__To be done__.
Write out the items again, starting at the line that contains "How do I perform: Click" and stopping after the line that contains "point(552,53)", and shift every coordinate in the answers up by 111.

__Entries provided__.
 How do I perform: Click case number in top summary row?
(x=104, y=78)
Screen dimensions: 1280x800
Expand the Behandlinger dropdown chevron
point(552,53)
* * *
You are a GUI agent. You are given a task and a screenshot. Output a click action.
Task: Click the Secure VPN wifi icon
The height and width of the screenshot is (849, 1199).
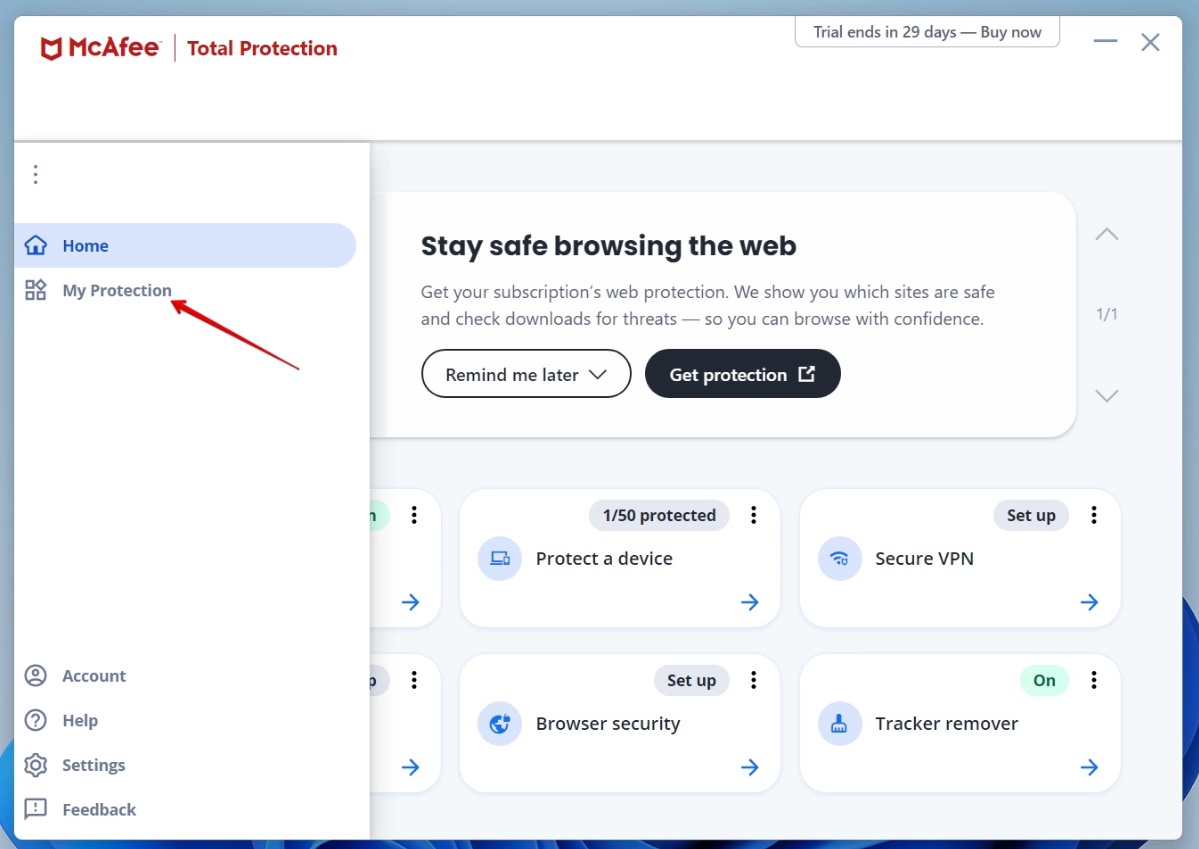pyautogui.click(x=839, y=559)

__Finished exercise__.
 How do I perform: Click case number in top summary row?
(x=215, y=189)
Screen dimensions: 1280x800
Expand the Behandlinger dropdown chevron
point(663,164)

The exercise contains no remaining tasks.